Source:
———

Reorder rows of the dataset based on row-order in `features` and `pred_probs`

In [None]:
indices = np.hstack(test_id_list)
dataset = dataset.select(indices)

## 7. Use cleanlab to find issues

Based on the given labels, out-of-sample predicted probabilities and feature embeddings, cleanlab can quickly help us detect potential issues in our dataset. 

Here, we use cleanlab's `Datalab` class to find potential issues in our data. `Datalab` has several ways of loading the data. For our current scenario, we are employing the huggingface dataset. `Datalab` takes in two optional arguments, `label_name`, which corresponds to the label column's name, and `image_key`, corresponding to the image column's name.

In [None]:
lab = Datalab(data=dataset, label_name="label", image_key="image")

The `find_issues` method can automatically infer the types of issues to be checked for based on the provided arguments. Here, we provide `features` and `pred_probs` as arguments. If you want to check for a specific issue type, you can do so using the `issue_types` argument. Check the [documentation](https://docs.cleanlab.ai/stable/cleanlab/datalab/datalab.html#cleanlab.datalab.datalab.Datalab.find_issues) for more comprehensive guide on `find_issues` method.

In [None]:
lab.find_issues(features=features, pred_probs=pred_probs)

### View report

After the audit is complete, we can view the results and information regarding the issues using `report` method.

In [None]:
lab.report(include_description=False)

### Label issues

Let's first inspect mislabeled examples in the dataset. Such errors occur when the given label for an image is incorrect, usually due to mistakes made by data annotators. Cleanlab automatically detects  mislabeled data that you can correct to improve your dataset.

———

Data:
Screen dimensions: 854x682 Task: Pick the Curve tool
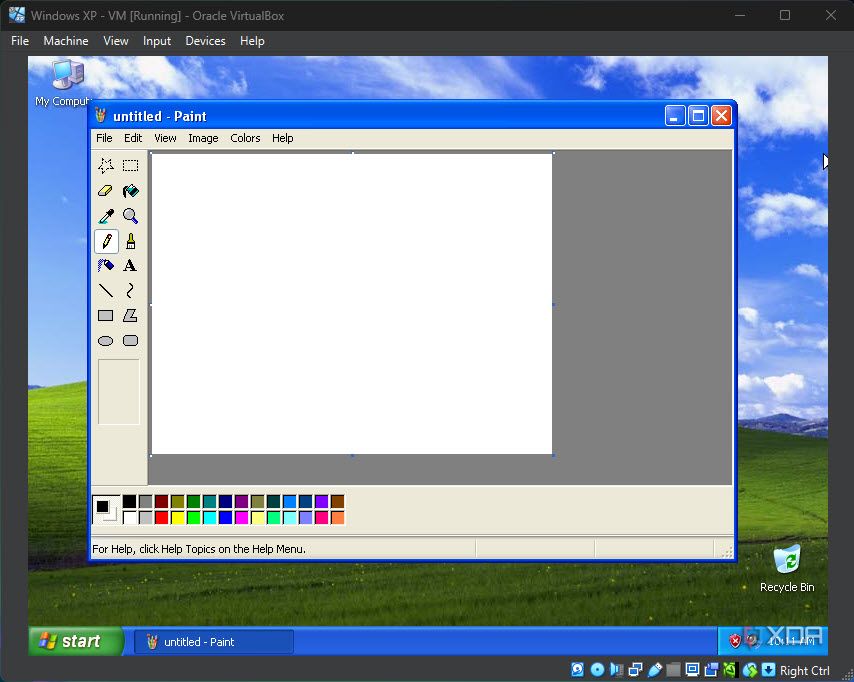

———

What the task asks: In the cleanlab walkthrough, which argument of the `find_issues` method lets you check for a specific issue type?

Task response: The `issue_types` argument.